For years, that's been an acceptable alternative in communities across the country. But it's not good enough for Newburgh. "We are the front line," says City Manager Harry Porr. "Whatever happens here with the ... cleanup, there are hundreds, literally hundreds, of such sites all around the East Coast that still need to be cleaned up."
Similar conflicts are emerging across the US - from the EPA's recent proposal to dredge more than 1 million pounds of PCBs from the Hudson to Oak Park, Ill., where commissioners are seeking to remove thousands of pounds of contaminated soil from a local park. Like them, the Newburgh battle reflects a growing belief on the part of many Americans that containing toxins just isn't enough.
But critics say that comprehensive cleanup proposals are prohibitively expensive, and that less costly alternatives, like capping, can bring about the same environmental result. "It's tempting for people who don't have to pay for it to say that dredging is a way to go, because, in theory, you can remove all the contaminants," says Jeffrey Clock, Central Hudson's director of environmental affairs. "But it's far more complex."
Many environmentalist agree the issue is complex, but they argue that advances in technology have made it possible to safely remove contaminants that were once thought best left undisturbed and isolated. At the same time, problems with sites capped and contained 20 years ago are causing many environmental experts to question that as a solution.
"Can we rely on containment? I don't think so. We've got to be a lot more proactive in terms of removing contaminants from the system," says Ronald Scrudato, an environmental expert at the State University of New York in Oswego. "More and more people are concerned about hosting these contained facilities, no matter how they're constructed or engineered."
Newburgh's coal-tar sludge, which occasionally bubbles up when the tide is low, is the byproduct of a coal gasification plant that was run by Central Hudson from the late 19th-century until the 1940s. At the time, it was state-of-the-art technology that was used at hundreds of sites throughout the Northeast.

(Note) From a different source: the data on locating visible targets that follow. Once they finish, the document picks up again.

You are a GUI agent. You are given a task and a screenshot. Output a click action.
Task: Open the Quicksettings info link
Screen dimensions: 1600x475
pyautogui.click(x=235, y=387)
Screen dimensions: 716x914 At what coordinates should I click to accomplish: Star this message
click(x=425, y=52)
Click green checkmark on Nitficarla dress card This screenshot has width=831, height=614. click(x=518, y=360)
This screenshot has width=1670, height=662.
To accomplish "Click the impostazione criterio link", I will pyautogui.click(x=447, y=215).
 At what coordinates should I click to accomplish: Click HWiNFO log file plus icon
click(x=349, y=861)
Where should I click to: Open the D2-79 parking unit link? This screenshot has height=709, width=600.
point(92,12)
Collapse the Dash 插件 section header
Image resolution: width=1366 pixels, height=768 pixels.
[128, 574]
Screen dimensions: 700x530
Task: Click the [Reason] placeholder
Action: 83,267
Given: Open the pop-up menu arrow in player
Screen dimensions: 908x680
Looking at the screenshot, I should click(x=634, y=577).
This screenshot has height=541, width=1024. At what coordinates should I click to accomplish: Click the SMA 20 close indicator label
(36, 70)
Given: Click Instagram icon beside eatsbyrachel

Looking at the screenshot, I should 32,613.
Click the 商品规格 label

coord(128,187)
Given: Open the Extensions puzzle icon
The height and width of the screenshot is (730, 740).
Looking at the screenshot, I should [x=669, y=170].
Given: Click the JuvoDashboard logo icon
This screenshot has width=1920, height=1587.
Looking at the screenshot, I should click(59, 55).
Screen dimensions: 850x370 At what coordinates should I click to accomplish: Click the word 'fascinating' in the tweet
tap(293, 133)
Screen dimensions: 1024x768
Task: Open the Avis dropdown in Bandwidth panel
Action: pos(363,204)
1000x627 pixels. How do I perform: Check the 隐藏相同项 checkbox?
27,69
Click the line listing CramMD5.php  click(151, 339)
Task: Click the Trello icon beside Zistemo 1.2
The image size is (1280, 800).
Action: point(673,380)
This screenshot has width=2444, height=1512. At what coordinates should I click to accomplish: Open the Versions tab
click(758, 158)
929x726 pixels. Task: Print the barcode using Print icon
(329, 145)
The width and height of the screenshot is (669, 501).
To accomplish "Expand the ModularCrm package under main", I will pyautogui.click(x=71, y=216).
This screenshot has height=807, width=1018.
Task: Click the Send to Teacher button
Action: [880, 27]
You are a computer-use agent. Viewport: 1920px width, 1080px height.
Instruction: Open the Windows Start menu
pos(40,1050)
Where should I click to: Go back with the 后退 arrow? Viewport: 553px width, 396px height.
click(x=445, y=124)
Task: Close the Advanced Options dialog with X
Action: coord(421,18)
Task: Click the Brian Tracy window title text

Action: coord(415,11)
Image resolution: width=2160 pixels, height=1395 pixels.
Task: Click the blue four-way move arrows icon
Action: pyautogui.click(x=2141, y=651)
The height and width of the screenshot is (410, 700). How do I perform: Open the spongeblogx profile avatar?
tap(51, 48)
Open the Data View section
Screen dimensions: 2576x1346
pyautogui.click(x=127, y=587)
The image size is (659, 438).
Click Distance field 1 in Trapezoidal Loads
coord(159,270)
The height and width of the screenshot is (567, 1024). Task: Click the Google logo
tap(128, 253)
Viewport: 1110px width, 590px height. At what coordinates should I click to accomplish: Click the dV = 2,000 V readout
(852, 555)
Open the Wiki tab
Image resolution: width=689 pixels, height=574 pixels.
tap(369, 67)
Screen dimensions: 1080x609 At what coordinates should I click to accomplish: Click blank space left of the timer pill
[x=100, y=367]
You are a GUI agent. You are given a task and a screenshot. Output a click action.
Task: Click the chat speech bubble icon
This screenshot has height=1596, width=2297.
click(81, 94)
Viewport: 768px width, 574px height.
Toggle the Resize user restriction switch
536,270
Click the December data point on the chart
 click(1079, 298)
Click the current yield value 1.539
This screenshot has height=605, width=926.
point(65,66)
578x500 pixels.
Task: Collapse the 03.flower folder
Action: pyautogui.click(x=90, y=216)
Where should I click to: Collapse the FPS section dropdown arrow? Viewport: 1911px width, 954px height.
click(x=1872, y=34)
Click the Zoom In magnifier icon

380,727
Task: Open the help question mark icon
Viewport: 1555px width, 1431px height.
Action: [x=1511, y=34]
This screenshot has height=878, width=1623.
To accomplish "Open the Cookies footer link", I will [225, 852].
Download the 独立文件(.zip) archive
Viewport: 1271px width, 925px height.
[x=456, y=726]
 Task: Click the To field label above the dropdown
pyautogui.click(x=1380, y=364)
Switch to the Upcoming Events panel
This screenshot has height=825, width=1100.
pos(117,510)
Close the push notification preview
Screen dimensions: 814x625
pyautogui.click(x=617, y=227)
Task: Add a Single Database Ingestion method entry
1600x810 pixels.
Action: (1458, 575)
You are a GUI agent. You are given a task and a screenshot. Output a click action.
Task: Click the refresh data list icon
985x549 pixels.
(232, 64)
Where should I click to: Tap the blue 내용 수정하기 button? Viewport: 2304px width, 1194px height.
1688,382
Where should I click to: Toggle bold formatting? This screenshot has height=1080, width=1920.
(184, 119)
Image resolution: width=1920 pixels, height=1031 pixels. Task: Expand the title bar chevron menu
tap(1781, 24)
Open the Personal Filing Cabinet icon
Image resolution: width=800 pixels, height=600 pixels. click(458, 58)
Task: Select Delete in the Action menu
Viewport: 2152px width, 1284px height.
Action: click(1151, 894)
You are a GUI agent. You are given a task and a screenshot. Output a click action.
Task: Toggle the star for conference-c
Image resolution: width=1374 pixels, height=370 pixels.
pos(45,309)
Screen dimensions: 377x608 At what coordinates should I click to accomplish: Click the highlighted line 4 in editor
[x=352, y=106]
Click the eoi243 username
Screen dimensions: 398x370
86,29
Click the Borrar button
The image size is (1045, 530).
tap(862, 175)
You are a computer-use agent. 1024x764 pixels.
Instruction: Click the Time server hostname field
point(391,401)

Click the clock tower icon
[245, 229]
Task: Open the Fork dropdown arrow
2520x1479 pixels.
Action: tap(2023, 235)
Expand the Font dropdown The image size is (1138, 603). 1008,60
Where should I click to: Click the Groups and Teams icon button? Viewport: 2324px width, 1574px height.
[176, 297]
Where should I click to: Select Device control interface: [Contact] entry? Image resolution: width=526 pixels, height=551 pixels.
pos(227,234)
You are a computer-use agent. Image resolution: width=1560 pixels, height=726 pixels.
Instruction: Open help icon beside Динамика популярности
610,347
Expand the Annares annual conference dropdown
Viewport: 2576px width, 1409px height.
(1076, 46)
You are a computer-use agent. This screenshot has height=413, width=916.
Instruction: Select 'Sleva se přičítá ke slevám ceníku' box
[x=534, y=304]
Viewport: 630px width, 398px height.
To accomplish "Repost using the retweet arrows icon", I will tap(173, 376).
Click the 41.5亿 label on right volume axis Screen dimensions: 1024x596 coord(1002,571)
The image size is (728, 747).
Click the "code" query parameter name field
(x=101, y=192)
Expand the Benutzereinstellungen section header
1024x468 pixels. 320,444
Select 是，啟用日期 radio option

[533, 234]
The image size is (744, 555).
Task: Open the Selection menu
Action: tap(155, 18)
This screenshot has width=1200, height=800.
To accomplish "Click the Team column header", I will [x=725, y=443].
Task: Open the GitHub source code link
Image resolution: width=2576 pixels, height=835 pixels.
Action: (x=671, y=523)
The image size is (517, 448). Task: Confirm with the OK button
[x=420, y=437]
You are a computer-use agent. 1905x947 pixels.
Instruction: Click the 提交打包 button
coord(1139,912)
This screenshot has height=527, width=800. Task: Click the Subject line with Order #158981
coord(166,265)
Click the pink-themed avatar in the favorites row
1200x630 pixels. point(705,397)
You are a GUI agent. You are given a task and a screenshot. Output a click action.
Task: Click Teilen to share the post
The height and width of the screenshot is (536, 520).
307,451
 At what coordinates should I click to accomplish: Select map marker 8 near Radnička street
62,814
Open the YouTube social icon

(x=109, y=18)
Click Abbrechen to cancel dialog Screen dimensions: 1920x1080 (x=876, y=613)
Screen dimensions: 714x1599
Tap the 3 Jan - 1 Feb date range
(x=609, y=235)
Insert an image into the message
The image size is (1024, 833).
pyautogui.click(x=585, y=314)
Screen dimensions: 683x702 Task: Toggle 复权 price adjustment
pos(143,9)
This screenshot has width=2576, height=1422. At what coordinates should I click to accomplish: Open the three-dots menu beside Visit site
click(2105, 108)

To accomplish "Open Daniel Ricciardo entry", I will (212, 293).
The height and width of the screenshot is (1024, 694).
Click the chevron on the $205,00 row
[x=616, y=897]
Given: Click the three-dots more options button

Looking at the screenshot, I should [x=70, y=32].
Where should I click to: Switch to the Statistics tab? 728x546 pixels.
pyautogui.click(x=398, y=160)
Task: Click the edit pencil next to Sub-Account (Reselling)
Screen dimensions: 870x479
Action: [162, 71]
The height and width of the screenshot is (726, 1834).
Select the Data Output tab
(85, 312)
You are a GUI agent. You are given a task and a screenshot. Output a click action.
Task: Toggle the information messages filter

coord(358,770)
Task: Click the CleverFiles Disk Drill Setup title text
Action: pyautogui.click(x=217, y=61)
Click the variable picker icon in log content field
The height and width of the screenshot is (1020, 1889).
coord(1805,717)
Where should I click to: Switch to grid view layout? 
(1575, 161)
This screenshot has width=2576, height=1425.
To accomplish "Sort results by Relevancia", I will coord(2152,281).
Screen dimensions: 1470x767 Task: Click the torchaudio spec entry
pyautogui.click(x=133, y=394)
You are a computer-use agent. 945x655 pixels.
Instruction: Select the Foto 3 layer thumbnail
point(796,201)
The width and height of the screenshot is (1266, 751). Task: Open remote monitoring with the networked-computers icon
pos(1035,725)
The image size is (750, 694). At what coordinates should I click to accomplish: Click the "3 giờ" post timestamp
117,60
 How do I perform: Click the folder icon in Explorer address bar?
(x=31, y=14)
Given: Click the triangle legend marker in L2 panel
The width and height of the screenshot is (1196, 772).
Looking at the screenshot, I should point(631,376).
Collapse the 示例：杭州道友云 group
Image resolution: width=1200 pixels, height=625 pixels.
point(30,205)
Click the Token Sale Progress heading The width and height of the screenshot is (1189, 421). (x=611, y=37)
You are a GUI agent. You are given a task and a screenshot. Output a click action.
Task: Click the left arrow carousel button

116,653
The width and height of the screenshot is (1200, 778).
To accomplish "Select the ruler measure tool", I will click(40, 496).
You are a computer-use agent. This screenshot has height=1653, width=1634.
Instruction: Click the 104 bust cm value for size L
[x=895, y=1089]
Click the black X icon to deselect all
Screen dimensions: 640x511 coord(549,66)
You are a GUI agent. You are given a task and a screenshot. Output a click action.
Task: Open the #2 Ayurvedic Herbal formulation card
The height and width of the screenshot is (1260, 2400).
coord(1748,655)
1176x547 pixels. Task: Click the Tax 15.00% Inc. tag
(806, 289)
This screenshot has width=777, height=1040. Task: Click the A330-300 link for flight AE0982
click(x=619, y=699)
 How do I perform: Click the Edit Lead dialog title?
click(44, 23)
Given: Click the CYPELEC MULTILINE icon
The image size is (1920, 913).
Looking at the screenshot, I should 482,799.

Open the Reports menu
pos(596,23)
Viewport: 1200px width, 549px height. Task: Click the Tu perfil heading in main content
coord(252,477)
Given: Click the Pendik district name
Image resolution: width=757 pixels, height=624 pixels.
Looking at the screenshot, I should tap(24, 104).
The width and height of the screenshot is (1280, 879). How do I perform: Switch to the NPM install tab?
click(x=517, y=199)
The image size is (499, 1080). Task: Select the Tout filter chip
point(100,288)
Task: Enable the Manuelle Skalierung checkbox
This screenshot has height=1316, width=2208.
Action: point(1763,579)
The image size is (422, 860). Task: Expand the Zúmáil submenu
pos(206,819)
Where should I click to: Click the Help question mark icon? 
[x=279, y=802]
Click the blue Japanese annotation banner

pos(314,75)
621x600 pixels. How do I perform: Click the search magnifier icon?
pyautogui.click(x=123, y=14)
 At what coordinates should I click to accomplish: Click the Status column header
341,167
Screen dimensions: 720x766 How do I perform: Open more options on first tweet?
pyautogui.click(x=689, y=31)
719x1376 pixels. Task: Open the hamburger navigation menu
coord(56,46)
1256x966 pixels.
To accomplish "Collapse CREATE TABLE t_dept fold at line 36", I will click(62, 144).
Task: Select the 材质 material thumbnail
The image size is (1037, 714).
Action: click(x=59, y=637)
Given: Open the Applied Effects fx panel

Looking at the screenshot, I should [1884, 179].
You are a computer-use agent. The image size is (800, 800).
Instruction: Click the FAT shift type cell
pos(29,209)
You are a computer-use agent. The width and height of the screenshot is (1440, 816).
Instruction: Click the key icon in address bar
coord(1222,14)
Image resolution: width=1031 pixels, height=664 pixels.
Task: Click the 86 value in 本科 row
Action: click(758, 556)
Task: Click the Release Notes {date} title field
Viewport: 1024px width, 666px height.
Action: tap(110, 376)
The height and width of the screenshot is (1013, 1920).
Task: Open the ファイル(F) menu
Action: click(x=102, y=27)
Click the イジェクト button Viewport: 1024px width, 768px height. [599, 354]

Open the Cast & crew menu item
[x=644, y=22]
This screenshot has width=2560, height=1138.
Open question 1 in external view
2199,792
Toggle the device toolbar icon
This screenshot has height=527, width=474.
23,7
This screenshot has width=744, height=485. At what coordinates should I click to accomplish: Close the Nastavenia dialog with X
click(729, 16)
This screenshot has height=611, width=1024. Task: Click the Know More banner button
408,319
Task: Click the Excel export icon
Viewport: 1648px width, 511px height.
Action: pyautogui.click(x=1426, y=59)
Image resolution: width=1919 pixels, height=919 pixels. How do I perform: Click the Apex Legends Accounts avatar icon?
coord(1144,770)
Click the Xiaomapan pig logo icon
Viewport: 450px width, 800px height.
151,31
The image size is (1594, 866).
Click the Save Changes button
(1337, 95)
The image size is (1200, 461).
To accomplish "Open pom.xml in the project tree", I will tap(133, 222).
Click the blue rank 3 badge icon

In 1994, the city discovered the pollution and subsequently won a $20 million judgment against the company. To prevent further litigation, Newburgh decided to settle while it was ahead, and the firm agreed to clean up the site in compliance with the state's Department of Environmental Conservation (DEC.)
Earlier this year, the company proposed removing a small amount of the coal tar and capping and containing the rest. But what Mr. Clock called "an effective solution," City Manager Porr described as "a coverup, not a cleanup." The DEC sent the proposal back to Central Hudson. The company is currently working on a more thorough remedy.
The city is fighting for a thorough dredging and "dynamic underground stripping," a new technology that uses steam to clean coal tars from the ground.
Central Hudson is balking at both the technology, which it says won't work well that close to the river, and the cost. Clock estimates the city's proposals would run upward of $40 million. The capping proposal would have cost between $4 million and $5 million.
But to Metaxas, who stands looking at the new restaurants that have sprung up on the waterfront, cost is not the primary question: "This is about future generations and our ability to leave a waterfront that is clean and healthy. [Central Hudson] put it in, they should take it out."